I bought this cheap 70004A color display as faulty. I was happy to find it actually worked… or so it did for a few months. One day, it refused to turn on. I could see the power LED flash briefly upon turn-on and then… silence (pretty easy to tell with your eyes closed if this thing is on or off, you know what I mean…). You really need to know what you are doing before probing and testing a thing like this live. You’ll probably want to use an isolation transformer and differential probes, and keep one hand on your pocket at all times.
This is the beast on the bench, that PCB looks very timidating to me. High voltage, big and the troubleshooting will need to be done live. I did not know where to start. Many suggested changing every capacitor in the board, something I was not going to do, I wanted to find what the fault really was (all capacitors turned to be ok):
I got the CLIP manual from ArtekManuals as usual. This board is a latter revision than the ones that appear on the schematics but there are not many changes. The block diagram was invaluable, this switching power supplies are complex. I was lucky to have bought a FLUKE D120 differential voltage probe this year at Friedrichshafen to the nice guy with grey hair and glasses that sells mostly Fluke stuff. This paid for itself in just this repair. Something was drawing more current than expected and the current-limit protection was tripping. You can see the power supply slowly increasing the current at turn on until it gets too high before it starts regulating the voltage, and quits. There is a current sense resistor and this is what current looked at turn-on try:
There is no way to check one of the blocks of the power supply alone, you have to give it power and hope for the best. After many hours of testing and probing, and and few components that exploded in the process (most times my fault) I found there was a transformer with a 14 ohm leak between primary and secondary. The supply operates a high switching frequency and many parts of the circuit are shorted at DC, so I could not find this until I took both transformers out. Do you see that suspicious potting that squeezed outside the can in one of them?:
I asked in the HP/Agilent Test Equipment Yahoo group and many people offered help and suggestions. Richard P. even offered savaging one PCB he had and sending the transformer. Thank you!, you all are the reason why I am taking the time to write this. Knowing I had nothing to loose, I went and opened the transformer can with a Dremel, and removed the resin with hot air and tweezers, carefully to not damage the windings. No surpise, the secondary jacket was burned and touching the primary in one spot:
Could this be fixed? I used a thin teflon tube and a copper wire to recreate the four turns that form the secondary and guess what, it worked !!

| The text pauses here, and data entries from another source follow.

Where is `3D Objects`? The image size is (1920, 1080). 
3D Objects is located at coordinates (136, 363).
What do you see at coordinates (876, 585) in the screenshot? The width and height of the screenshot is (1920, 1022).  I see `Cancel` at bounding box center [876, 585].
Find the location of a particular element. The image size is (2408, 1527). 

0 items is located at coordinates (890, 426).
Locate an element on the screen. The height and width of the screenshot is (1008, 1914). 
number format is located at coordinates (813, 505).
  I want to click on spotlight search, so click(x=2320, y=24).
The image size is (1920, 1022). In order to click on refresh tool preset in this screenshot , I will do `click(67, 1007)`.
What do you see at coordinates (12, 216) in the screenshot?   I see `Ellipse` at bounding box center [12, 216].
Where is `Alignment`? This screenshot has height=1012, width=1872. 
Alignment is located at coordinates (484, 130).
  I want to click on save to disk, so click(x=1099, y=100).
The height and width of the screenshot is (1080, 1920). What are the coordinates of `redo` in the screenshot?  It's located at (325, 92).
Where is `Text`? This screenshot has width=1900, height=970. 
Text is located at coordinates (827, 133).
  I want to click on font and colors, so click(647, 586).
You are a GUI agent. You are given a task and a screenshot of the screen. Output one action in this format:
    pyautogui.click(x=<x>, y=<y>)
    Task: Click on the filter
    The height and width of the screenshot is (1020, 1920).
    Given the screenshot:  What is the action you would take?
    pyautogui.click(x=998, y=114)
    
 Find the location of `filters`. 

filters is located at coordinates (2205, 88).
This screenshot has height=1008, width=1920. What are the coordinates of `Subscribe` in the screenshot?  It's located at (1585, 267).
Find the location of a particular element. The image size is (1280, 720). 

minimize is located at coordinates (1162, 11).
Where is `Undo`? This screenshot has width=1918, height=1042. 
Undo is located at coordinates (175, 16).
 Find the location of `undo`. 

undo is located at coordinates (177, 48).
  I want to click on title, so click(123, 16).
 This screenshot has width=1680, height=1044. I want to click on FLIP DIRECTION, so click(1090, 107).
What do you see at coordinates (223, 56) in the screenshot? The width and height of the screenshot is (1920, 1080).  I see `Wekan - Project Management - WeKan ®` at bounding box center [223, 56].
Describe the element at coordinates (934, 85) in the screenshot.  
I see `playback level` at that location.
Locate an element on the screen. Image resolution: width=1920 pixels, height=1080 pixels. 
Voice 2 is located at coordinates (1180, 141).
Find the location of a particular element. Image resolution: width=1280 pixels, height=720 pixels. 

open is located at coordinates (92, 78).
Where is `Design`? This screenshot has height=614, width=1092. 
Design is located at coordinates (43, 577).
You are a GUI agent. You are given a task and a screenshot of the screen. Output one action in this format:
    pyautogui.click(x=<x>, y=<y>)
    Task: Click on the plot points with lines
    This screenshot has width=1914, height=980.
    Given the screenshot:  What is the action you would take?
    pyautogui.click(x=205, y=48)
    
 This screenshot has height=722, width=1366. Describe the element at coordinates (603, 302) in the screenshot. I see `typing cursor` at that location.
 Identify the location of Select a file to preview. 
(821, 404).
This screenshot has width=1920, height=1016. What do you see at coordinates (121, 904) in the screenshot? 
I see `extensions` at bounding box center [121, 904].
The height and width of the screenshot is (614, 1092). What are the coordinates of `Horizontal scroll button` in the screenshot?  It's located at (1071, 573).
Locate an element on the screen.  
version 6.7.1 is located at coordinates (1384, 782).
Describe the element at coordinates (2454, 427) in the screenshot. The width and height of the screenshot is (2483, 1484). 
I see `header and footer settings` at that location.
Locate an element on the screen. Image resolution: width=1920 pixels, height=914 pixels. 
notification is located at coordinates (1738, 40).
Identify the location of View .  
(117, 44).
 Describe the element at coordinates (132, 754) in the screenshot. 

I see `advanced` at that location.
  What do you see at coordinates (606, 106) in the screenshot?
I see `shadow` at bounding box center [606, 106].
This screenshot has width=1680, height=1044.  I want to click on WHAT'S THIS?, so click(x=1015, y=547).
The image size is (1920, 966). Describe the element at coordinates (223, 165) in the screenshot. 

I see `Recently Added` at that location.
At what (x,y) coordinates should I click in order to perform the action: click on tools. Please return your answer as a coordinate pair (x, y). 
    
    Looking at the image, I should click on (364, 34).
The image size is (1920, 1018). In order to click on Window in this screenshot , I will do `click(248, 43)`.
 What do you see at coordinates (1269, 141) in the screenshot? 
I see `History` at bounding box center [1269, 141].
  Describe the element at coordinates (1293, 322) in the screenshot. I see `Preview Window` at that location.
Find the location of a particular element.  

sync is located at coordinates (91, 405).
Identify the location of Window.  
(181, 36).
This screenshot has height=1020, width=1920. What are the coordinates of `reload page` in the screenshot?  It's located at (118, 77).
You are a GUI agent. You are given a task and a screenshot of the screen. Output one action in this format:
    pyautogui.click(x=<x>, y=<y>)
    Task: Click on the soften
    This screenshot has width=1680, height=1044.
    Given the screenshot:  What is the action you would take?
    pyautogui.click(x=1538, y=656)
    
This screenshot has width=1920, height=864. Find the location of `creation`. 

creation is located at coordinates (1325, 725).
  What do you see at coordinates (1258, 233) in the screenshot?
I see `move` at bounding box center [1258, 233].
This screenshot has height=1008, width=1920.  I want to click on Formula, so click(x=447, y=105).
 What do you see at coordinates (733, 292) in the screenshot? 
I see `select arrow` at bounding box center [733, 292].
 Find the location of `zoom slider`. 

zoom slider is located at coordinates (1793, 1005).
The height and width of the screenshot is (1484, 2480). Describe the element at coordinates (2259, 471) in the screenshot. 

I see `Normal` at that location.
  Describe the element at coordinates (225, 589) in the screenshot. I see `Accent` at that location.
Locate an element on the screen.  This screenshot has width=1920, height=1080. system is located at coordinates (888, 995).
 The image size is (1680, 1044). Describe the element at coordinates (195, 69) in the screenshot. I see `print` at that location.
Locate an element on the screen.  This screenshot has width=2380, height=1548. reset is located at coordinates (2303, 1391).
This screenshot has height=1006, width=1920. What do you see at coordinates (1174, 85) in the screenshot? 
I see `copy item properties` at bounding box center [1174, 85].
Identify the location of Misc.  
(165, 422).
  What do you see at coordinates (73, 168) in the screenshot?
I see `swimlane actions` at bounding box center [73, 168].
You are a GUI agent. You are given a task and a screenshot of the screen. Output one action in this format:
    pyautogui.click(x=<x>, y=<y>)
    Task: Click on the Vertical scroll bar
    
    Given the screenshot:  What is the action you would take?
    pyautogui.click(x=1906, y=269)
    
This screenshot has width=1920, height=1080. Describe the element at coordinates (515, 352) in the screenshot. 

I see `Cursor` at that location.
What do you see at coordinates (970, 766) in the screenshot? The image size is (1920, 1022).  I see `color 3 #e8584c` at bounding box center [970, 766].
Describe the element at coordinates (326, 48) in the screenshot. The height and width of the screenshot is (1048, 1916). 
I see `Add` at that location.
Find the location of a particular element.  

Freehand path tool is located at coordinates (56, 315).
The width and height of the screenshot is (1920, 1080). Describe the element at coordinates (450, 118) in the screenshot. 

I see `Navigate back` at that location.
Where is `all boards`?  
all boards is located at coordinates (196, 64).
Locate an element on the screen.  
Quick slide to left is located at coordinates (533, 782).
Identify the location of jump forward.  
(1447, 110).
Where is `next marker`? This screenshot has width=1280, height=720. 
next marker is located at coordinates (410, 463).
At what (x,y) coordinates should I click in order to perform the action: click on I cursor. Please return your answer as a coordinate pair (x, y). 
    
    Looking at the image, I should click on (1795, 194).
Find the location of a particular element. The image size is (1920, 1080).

I confessed before that I killed a few components on the process, and I could not find replacements for some of them:
Q1: mhj16012 was replaced with nu508AW
CR209: 1n4150 was replaced with 1n4148
Q9: 2n2907 was replaced with 2n3906 (back to front)
U200: lm393
VR201: lm358bz-1.2
uln2061 was replaced with uln2074B
This last one required some improvisation because it is a quad-transistor instead of dual, and the DIP package is very different. I built this “adapter” thing as a temporary solution, you too know what that means :-):
And a final picture of the twin transformers in the working power supply. Can you tell one from the other?